Copy out the listing below exactly, please, and skip any pictures.

START Material provided

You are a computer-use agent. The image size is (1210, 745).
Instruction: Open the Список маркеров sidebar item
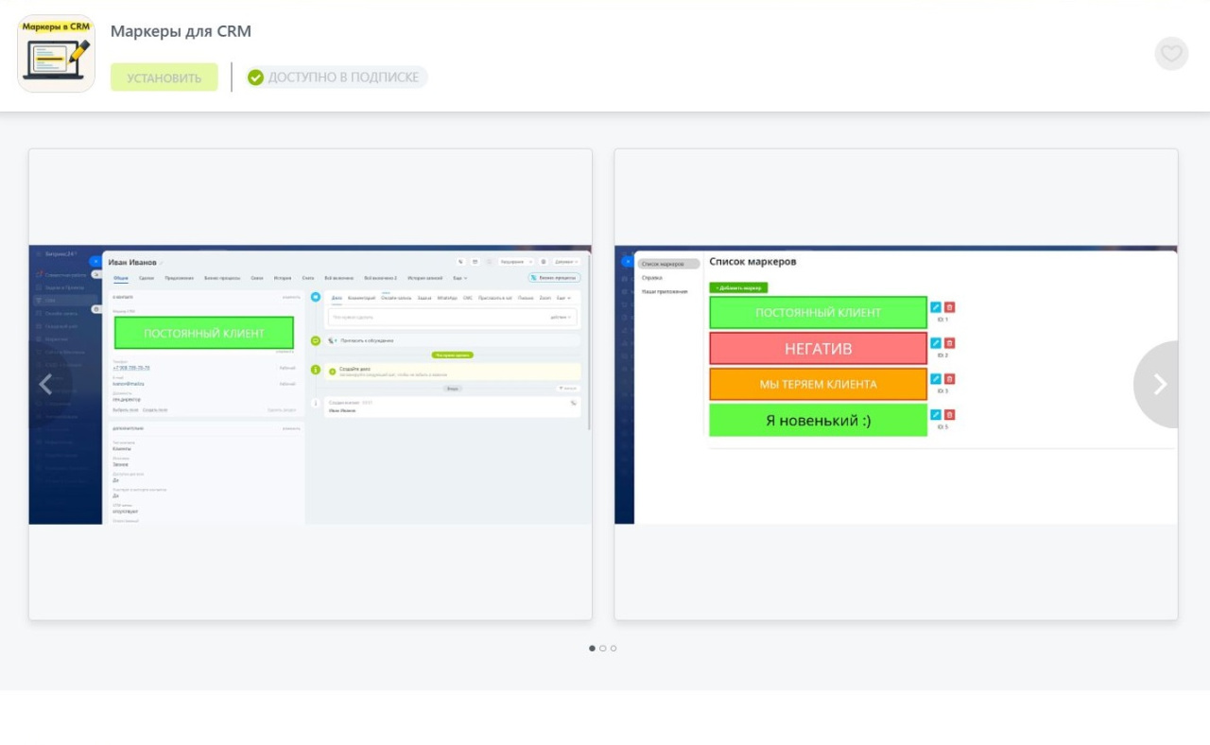tap(667, 264)
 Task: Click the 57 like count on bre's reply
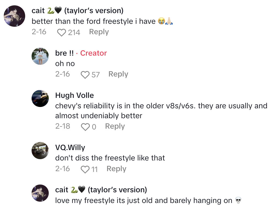click(96, 75)
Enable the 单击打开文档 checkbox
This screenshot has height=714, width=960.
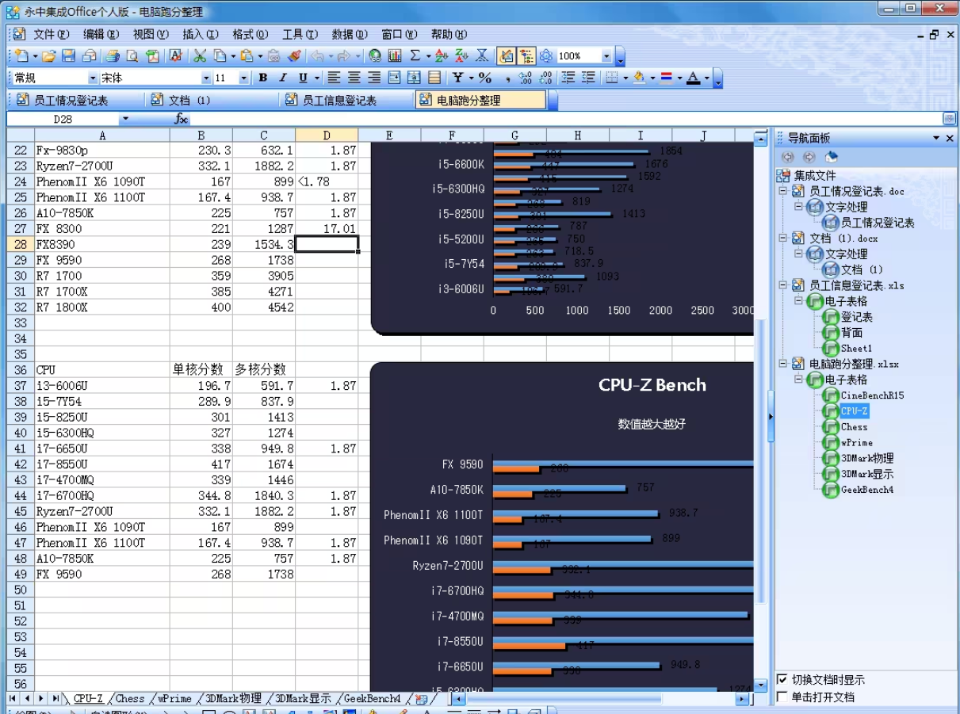pos(782,697)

END Material provided

= Solution to this exercise =
You are a computer-use agent. The image size is (1210, 745).
Instruction: Open the Список маркеров sidebar item
tap(667, 264)
 Task: Click the 57 like count on bre's reply
click(96, 75)
Enable the 单击打开文档 checkbox
This screenshot has height=714, width=960.
pos(782,697)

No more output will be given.